RCSB's computed-model counts are useful for understanding the scale of predicted structures that users can search on the RCSB site. They should not be substituted for the experimental PDB archive count.
- RCSB PDB listed 1,062,058 computed structure models on June 30, 2026.[8]
- RCSB PDB's homepage counted 992,732 AlphaFoldDB computed structure models and 69,326 ModelArchive computed structure models on June 30, 2026.[8]
- Calculated: RCSB PDB lists about 4.15 computed structure models for every experimental PDB archive entry, because 1,062,058 computed models divided by 256,006 current PDB entries equals 4.148.[8][1]
- Calculated: AlphaFoldDB models make up 93.5% of RCSB PDB's computed-structure-model set, because 992,732 AlphaFoldDB models divided by 1,062,058 total computed models equals 0.935.[8]
Access, formats, and identifiers
PDB access statistics are also format statistics. The archive's older four-character identifiers and legacy PDB flat files shaped decades of software, but large modern structures and future accession growth require newer conventions.
The most important practical caveat is that "PDB" can mean the archive, the legacy .pdb file format, or a four-character accession code. Current data work should distinguish those meanings.
- wwPDB says PDB entries have been distributed in PDBx/mmCIF format since it became the standard PDB archive distribution format in 2014.[9]
- wwPDB says the legacy PDB file format has not been modified or extended since November 21, 2012, and is now frozen.[9]

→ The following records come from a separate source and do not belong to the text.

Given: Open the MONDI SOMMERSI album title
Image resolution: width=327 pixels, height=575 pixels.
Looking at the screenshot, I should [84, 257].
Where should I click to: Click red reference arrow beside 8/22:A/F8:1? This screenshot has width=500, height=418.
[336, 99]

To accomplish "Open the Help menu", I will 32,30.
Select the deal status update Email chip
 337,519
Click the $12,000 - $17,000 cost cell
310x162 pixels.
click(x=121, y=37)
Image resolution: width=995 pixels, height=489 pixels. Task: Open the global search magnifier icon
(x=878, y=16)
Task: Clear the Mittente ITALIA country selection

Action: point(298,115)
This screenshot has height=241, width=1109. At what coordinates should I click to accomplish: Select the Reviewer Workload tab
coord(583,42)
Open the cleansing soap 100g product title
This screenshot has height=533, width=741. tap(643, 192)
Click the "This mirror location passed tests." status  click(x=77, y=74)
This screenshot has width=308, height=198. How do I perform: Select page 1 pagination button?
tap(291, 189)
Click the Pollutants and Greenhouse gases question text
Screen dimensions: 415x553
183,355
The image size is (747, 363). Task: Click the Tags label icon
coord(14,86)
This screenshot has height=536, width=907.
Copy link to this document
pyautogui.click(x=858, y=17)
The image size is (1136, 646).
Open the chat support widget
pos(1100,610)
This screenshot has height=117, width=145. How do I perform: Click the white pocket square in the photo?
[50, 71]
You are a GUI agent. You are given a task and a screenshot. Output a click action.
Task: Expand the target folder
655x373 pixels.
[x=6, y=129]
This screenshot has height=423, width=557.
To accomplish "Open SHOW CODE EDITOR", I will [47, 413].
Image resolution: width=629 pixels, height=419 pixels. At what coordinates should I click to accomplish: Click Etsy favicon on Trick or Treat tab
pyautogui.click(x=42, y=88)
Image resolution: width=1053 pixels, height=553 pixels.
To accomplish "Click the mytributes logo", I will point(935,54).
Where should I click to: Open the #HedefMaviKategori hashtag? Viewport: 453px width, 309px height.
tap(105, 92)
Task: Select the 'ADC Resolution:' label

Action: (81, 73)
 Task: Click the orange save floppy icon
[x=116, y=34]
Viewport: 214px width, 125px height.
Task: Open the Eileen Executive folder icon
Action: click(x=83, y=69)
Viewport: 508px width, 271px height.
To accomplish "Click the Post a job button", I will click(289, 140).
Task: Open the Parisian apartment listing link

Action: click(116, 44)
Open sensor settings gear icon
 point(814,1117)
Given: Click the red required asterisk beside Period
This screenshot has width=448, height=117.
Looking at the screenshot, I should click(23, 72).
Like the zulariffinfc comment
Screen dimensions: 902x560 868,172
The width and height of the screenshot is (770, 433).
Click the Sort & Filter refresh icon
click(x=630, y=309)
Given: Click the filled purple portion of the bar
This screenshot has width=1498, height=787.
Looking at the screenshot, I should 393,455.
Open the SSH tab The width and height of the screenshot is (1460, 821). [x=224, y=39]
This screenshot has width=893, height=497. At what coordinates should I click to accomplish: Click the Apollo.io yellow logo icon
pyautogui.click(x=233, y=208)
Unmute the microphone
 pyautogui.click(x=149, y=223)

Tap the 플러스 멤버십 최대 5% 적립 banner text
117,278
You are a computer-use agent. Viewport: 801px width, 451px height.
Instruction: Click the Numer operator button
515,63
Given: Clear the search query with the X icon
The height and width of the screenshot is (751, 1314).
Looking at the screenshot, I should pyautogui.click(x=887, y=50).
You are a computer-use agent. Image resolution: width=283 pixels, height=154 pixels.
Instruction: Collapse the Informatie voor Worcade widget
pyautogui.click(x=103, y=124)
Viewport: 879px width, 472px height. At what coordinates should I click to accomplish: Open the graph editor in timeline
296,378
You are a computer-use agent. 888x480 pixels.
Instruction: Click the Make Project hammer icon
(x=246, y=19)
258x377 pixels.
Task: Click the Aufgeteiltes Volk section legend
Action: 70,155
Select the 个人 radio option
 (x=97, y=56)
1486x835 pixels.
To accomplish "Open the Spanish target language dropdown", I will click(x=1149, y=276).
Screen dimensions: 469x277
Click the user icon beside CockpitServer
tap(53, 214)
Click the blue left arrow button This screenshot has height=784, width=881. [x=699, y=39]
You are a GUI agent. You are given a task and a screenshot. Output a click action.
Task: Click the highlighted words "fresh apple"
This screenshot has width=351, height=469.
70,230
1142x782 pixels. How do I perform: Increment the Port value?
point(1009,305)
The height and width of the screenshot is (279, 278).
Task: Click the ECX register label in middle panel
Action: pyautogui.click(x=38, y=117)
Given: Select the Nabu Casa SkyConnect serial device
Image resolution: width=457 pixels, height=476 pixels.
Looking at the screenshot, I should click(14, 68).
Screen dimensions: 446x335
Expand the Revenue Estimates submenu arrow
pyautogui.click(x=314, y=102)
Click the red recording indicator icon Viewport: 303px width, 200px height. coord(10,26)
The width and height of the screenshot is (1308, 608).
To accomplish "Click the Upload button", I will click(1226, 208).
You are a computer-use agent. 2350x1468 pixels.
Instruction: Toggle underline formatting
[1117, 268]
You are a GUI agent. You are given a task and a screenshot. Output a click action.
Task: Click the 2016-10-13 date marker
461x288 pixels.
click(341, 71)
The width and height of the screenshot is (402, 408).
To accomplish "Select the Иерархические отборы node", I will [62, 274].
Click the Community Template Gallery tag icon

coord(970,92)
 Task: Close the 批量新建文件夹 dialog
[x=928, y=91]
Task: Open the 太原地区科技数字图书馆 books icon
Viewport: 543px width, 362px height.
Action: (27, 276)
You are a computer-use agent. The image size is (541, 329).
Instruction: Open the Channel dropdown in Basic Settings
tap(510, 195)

- wwPDB says entries with more than 62 chains and/or more than 99,999 ATOM records cannot be fully represented in the legacy PDB file format and are available as PDBx/mmCIF-formatted files.[9]
- wwPDB anticipates that four-character PDB accession codes will be consumed by 2028 and gives the extended 12-character pattern
pdb_00001abcas the successor form for an ID such as1abc.[10] - wwPDB states that PDB archive data files are available under the CC0 1.0 Universal Public Domain Dedication.[11]
Methodology and citation
This article uses current RCSB PDB pages for live archive composition and wwPDB pages for deposition and download statistics. Where a value is calculated, the relevant bullet labels it as calculated and shows the arithmetic in plain English.
Because PDB statistics update frequently, cite the access date with any number from this page. The article does not add a manual source list because the page source list is rendered from frontmatter.
Current archive size was verified by counting the JSON array returned by the RCSB PDB current-holdings API on June 30, 2026; the API returned 256,006 entry IDs.[1] Method, molecule, ligand, and experimental-data percentages use 256,006 as the denominator because that is the matching current total on the RCSB PDB summary and current-holdings sources.[2][1]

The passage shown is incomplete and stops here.